-- Input for this task follows --
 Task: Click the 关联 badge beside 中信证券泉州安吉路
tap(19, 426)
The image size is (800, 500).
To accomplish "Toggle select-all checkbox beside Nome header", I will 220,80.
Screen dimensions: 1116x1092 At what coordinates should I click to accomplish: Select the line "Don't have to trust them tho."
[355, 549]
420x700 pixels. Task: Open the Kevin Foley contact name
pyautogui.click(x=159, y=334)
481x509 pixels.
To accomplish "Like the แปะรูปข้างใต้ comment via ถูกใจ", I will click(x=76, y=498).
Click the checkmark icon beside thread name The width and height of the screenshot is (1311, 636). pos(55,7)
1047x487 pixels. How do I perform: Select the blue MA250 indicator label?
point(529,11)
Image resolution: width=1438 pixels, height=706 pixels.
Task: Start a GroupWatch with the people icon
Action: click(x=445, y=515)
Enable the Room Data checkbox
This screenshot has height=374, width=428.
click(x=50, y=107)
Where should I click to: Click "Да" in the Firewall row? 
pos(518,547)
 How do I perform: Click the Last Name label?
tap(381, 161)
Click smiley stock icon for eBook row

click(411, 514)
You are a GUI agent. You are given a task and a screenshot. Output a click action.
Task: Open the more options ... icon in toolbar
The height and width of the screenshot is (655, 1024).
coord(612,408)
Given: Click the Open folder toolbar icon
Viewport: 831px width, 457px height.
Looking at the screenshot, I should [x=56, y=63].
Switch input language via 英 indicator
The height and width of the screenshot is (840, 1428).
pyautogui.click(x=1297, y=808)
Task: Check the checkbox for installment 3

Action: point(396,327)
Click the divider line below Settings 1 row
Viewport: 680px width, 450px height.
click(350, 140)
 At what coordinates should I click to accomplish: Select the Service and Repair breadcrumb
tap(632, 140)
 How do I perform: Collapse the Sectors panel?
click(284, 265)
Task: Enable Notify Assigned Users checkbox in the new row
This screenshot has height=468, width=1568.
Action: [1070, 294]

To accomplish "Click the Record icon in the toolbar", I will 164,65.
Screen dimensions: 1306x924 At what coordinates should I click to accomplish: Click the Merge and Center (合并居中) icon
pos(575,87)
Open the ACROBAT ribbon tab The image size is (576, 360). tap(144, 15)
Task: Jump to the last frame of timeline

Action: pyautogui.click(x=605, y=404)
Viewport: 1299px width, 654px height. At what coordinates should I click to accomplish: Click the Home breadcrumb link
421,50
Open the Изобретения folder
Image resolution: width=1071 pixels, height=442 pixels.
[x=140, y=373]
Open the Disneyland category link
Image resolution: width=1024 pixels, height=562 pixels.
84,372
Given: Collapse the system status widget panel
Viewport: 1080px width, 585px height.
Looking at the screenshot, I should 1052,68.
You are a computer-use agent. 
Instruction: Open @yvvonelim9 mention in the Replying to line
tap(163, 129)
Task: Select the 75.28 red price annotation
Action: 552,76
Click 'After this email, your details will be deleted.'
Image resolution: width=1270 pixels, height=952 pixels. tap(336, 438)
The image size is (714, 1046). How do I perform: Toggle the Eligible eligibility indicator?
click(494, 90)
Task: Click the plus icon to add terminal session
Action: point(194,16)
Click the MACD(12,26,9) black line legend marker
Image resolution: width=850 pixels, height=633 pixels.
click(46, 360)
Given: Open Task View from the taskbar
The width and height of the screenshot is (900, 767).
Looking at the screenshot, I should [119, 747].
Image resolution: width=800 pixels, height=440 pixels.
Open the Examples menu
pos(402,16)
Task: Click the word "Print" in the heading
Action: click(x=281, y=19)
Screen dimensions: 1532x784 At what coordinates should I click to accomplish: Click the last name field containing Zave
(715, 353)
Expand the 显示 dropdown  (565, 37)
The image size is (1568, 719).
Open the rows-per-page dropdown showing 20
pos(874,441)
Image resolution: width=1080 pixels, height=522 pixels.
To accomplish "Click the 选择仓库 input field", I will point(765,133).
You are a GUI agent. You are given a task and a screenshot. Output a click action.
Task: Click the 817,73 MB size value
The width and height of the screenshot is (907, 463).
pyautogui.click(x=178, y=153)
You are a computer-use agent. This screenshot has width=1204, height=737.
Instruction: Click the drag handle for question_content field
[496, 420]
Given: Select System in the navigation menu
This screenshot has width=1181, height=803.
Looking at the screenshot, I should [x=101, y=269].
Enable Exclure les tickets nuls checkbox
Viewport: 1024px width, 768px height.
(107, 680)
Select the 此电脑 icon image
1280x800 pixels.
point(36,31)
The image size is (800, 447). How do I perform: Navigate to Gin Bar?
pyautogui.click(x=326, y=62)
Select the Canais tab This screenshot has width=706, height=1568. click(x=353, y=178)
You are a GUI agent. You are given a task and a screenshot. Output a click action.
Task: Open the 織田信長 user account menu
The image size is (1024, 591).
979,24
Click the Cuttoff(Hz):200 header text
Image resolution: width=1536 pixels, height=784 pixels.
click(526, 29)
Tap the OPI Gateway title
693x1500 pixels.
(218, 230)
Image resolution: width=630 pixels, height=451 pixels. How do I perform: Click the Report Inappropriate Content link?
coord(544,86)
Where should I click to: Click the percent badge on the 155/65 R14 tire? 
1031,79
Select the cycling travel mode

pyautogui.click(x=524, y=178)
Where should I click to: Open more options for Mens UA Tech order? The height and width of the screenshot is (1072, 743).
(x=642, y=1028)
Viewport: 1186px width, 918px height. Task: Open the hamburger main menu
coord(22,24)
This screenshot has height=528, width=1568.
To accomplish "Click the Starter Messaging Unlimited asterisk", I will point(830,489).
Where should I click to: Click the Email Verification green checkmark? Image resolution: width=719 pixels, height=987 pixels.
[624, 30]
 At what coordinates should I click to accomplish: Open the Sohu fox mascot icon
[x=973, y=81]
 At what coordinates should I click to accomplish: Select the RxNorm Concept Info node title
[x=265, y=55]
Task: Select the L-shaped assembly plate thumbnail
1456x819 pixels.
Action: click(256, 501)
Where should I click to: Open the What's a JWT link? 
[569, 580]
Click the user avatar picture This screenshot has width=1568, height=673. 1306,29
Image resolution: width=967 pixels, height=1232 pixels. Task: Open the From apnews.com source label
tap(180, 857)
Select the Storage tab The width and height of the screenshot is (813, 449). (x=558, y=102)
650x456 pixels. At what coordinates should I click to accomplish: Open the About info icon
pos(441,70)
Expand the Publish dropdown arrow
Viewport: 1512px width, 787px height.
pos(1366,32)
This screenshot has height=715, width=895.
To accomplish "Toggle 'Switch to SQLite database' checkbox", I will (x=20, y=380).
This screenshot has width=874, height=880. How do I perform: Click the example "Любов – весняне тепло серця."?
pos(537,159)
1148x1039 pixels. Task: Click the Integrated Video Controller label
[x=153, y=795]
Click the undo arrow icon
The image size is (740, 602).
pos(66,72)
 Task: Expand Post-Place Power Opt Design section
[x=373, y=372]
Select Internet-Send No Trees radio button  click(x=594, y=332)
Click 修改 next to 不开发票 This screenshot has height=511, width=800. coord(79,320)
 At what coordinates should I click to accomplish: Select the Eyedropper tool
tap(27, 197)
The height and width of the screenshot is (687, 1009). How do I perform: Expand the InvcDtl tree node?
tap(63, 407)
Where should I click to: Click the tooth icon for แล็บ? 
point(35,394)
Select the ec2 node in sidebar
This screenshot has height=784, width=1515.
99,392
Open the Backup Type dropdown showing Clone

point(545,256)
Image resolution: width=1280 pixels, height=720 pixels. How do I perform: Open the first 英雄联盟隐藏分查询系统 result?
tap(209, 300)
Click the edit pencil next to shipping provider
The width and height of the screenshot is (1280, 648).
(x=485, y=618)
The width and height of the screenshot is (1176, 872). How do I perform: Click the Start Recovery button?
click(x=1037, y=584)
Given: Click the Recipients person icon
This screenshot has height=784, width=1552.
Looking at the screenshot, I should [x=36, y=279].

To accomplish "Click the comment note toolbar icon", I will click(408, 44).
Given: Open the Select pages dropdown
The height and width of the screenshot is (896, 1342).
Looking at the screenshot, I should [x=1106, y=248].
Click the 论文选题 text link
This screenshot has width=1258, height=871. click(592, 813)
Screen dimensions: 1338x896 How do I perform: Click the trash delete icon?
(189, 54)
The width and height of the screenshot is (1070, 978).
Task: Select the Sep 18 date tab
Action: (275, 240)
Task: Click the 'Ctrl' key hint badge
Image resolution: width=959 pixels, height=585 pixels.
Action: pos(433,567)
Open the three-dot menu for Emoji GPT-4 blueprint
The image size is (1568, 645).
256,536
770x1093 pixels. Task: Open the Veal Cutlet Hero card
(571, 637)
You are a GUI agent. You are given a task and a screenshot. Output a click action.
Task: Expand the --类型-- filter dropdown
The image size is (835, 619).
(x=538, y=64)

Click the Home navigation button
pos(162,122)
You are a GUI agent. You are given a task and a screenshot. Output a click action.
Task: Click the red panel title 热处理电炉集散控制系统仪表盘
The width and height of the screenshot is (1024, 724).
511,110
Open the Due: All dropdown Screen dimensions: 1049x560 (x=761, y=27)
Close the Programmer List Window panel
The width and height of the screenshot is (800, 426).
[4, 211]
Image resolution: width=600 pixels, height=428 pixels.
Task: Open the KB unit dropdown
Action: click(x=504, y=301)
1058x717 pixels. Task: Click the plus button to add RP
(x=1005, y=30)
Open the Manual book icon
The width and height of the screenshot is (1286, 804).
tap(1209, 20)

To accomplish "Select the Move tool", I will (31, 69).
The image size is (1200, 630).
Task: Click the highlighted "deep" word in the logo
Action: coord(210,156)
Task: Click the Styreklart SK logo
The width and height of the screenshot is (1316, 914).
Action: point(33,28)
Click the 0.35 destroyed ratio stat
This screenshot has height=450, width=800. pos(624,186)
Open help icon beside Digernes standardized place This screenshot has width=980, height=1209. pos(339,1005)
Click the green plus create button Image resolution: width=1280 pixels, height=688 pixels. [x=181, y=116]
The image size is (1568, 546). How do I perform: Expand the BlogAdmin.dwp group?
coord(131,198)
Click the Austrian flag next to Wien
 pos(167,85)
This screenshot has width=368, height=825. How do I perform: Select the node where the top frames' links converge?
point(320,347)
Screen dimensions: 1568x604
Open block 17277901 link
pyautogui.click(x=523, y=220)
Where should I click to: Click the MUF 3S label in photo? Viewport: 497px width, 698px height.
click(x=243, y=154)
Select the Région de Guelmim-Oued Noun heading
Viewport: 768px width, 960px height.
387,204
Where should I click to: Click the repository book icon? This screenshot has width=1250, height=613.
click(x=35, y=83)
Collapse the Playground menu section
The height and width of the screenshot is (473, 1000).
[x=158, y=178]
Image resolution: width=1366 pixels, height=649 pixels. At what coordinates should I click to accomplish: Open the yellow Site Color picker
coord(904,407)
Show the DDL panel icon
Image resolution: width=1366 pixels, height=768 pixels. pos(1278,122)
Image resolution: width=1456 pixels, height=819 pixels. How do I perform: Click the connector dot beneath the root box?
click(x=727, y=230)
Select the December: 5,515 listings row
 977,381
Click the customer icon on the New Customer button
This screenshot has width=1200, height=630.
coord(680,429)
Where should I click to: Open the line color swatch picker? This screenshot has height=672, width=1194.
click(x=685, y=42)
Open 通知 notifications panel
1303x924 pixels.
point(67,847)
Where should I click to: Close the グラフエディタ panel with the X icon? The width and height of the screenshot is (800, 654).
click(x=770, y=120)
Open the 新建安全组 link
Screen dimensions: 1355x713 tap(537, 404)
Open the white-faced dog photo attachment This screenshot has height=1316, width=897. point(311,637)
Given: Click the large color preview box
-- Input for this task concluded --
Go through the listing, find each line with the word "toolbar", and copy it.

Task: Open the more options ... icon in toolbar
Given: Click the Open folder toolbar icon
To accomplish "Click the Record icon in the toolbar", I will 164,65.
To accomplish "Click the comment note toolbar icon", I will click(408, 44).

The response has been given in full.